Rust provides flexible control flow constructs, including if statements, while loops, and for loops.

If-Statement

The if statement syntax is straightforward:

let x = 5;
if x > 0 {
    println!("Positive!");
} else {
    println!("Non-positive!");
}

Loops

While Loop

let mut n = 3;
while n > 0 {
    println!("Countdown: {}", n);
    n -= 1;
}

For Loop

The for loop is used to iterate over a collection.

let numbers = vec![1, 2, 3, 4, 5];
for n in numbers {
    println!("Number: {}", n);
}

Ranges and Iterators

Rust has a powerful syntax for creating ranges and using iterators, inspired by functional programming.

Ranges

  • 0..n: Creates a range from 0 up to (but not including) n.
  • 0..=n: Creates a range from 0 up to and including n.
for n in 1..5 {
    // Iterates from 1 to 4
}
for n in 1..=5 {
    // Iterates from 1 to 5
}

Iterators

Iterators allow you to perform operations on a sequence of items. Common methods include iter(), map(), sum(), and collect().

let numbers = vec![1, 2, 3, 4, 5];

// Get the sum of all numbers
let sum: i32 = numbers.iter().sum();

// Get a new vector with each number squared
let squares: Vec<i32> = numbers.iter().map(|x| x * x).collect();

Closures

A closure (also known as a lambda) is an anonymous function you can save in a variable or pass as an argument to other functions.

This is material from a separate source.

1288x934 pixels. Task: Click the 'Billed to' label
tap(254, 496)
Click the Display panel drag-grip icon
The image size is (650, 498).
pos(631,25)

  • Closures are defined using the |param| body syntax.
  • In the example above, |x| x * x is a closure that takes x and returns its square.

Pattern Matching

Rust's match construct is a powerful control flow operator that allows you to compare a value against a series of patterns and execute code based on which pattern matches.

let x = 5;
let result = match x {
    1 => "One",
    2 | 3 => "Two or Three",
    n if n < 0 => "Negative",
    _ => "Other",
};

Handling Absence: Option and Result

Rust provides two special enums, Option<T> and Result<T, E>, to handle cases where a value might be missing or an operation might fail.

Option<T>

Represents a value that can either be something (Some(T)) or nothing (None).

Result<T, E>

Represents a value that can either be a success (Ok(T)) or an error (Err(E)).

pub enum Option<T> {
    None,
    Some(T),
}

pub enum Result<T, E> {
    Ok(T),
    Err(E),
}

These types force you to handle potential failures, leading to more robust and reliable code.

let maybe_value: Option<i32> = Some(42);
let value = maybe_value.unwrap_or(0); // Returns 42, or 0 if it was None

let result: Result<i32, &str> = Ok(100);
let next_result = result.map(|x| x * 2); // Produces Ok(200)

Parsing Input from Stdin

Here’s a brief overview of reading and parsing integers from standard input.

Reading a Line

Use std::io::stdin().read_line() to read a line of text.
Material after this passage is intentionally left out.